- **Collection entries**
----
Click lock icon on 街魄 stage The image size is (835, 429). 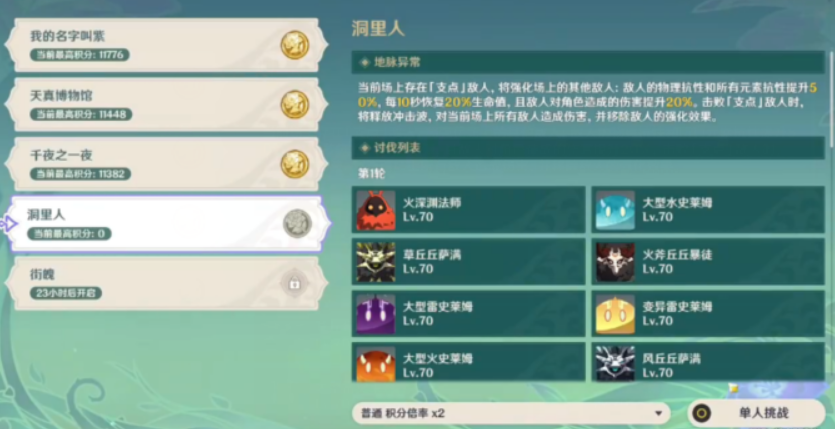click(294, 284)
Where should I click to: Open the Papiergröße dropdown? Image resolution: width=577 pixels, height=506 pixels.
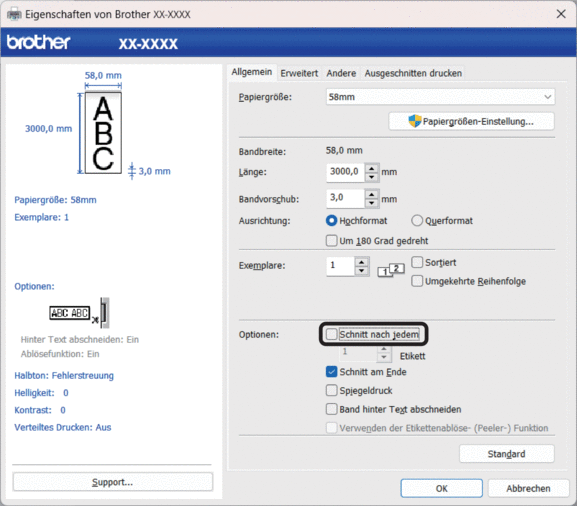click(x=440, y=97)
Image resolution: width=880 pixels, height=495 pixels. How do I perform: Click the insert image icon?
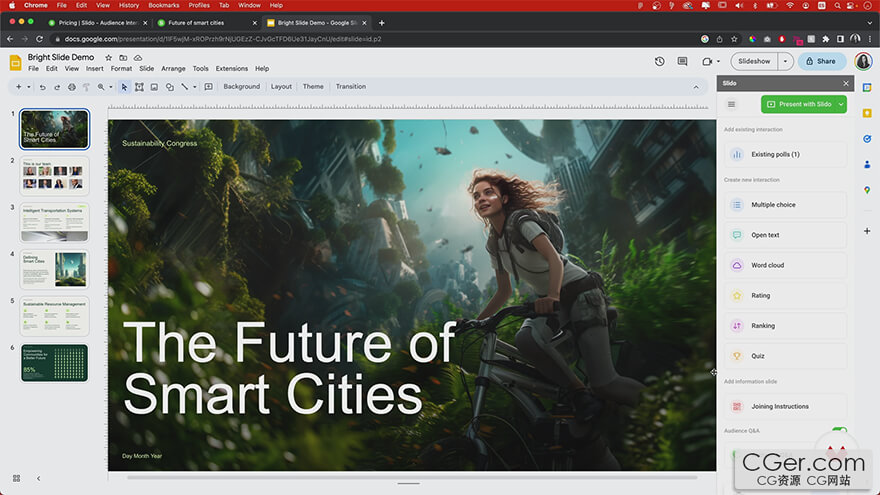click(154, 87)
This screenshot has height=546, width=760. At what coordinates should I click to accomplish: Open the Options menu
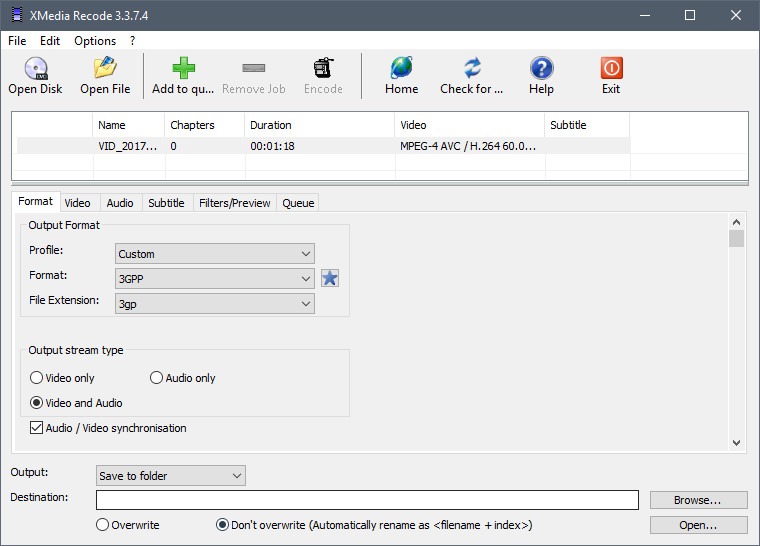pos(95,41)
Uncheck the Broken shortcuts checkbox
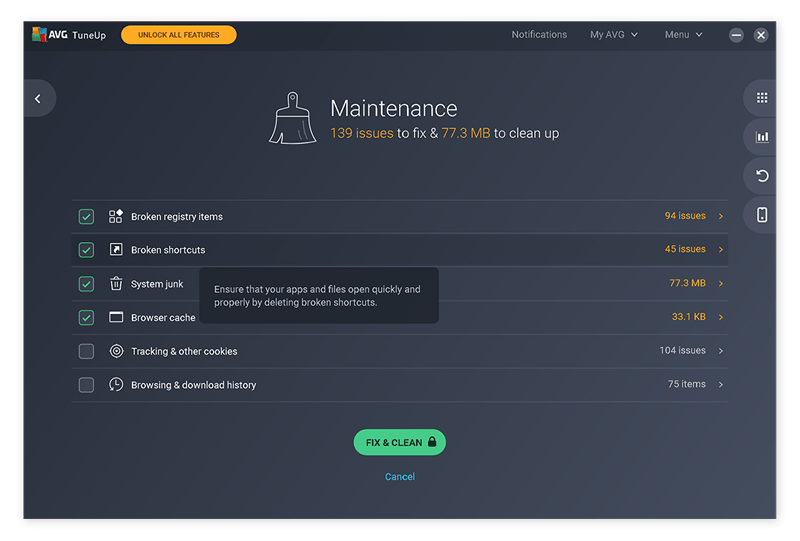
----
- **Assigned task**
The lines to copy run from the line containing "This screenshot has" through the end of the data above; copy exactly those, minus the pictures.

- **Solution to this exercise**
This screenshot has height=546, width=760. At what coordinates should I click to accomplish: Open the Options menu
pos(95,41)
Uncheck the Broken shortcuts checkbox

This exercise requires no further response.